There is a lot of interest in using ZFS with databases. Wherever ZFS performance meets the application performance requirements, its simple administration model, extreme robustness, and zero-cost pricing make it extremely attractive! This section discusses what is known about ZFS performance with databases, and outlines its limitations.

Since ZFS performance is being improved continually, we highly recommend that you use latest Oracle Solaris Express releases.

[edit] General Comments

  • ZFS performance on databases is a fast moving target. Keeping up-to-date with Solaris releases is very important.
  • If the database uses a fixed disk block or record size for I/O, set the ZFS recordsize property to match.
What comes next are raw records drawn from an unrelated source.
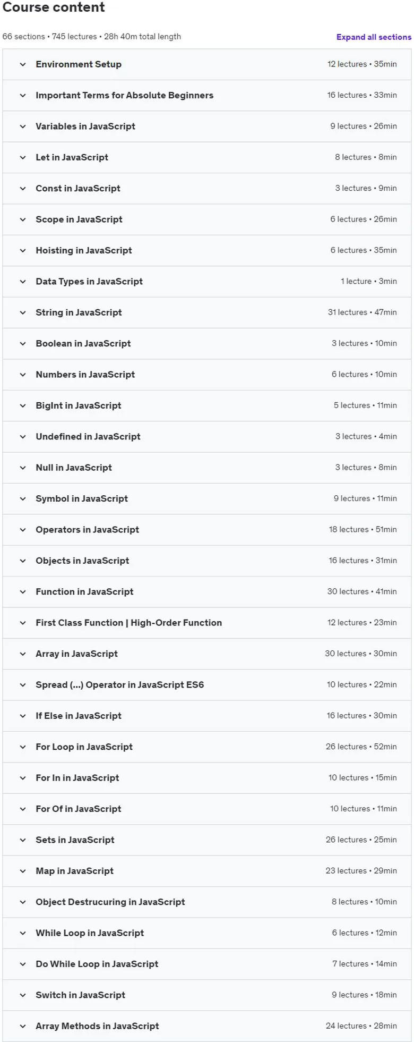Open Function in JavaScript chevron icon
The height and width of the screenshot is (1042, 414).
click(23, 592)
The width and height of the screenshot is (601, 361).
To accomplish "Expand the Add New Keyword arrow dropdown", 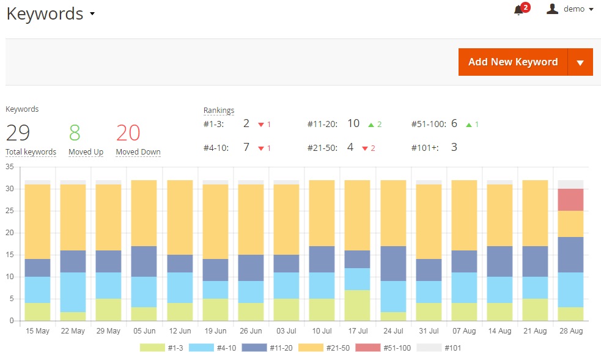I will [x=580, y=62].
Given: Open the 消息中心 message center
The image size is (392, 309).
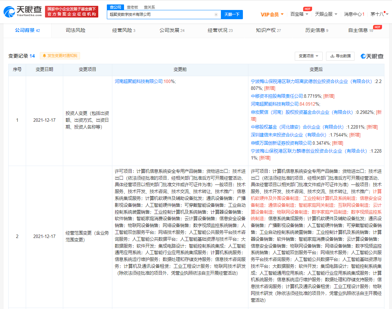Looking at the screenshot, I should point(354,14).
You can do this on a per-file system basis, even though multiple file systems might share a single pool.
  • With it's copy-on-write design, tuning down the ZFS recordsize is a way to improve OLTP performance at the expense of batch reporting queries.
  • ZFS checksums every block stored on disk. This alleviates the need for the database layer to checksum data an additional time. If checksums are computed by ZFS instead of at the database layer, any discrepancy can be caught and fixed before the data is returned to the application.
  • UFS Direct I/O is used to overcome some of the design deficiencies of UFS and to eliminate double buffering of data. In ZFS, the UFS design deficiencies do not exist and ZFS uses the primarycache and secondarycache file system properties to manage buffering data in the ARC. Note that using the secondarycache (L2ARC) property to improve random reads also requires the primarycache property to be enabled.
  • Keep pool space under 80% utilization to maintain pool performance.
  • The following features might impact database performance and are described in the ZFS Evil Tuning Guide:
    • Device I/O Queue Size (I/O Concurrency)- By default, ZFS issues concurrent I/Os to each top-level device and this can lead to inflated service time. For more information, see Device I/O Queue Size
    • ZFS does some low-level prefetches of up to 64K for each input block, which can cause saturation of storage channels. For more information, see this bug 6437054 (fixed) and this blog [1].
    • Device-Level Prefetching - Using vdev-level prefetches of 8K and between 5 and 10 concurrent I/O was shown to help some database loads. For help tuning this value, see Device-Level_Prefetching.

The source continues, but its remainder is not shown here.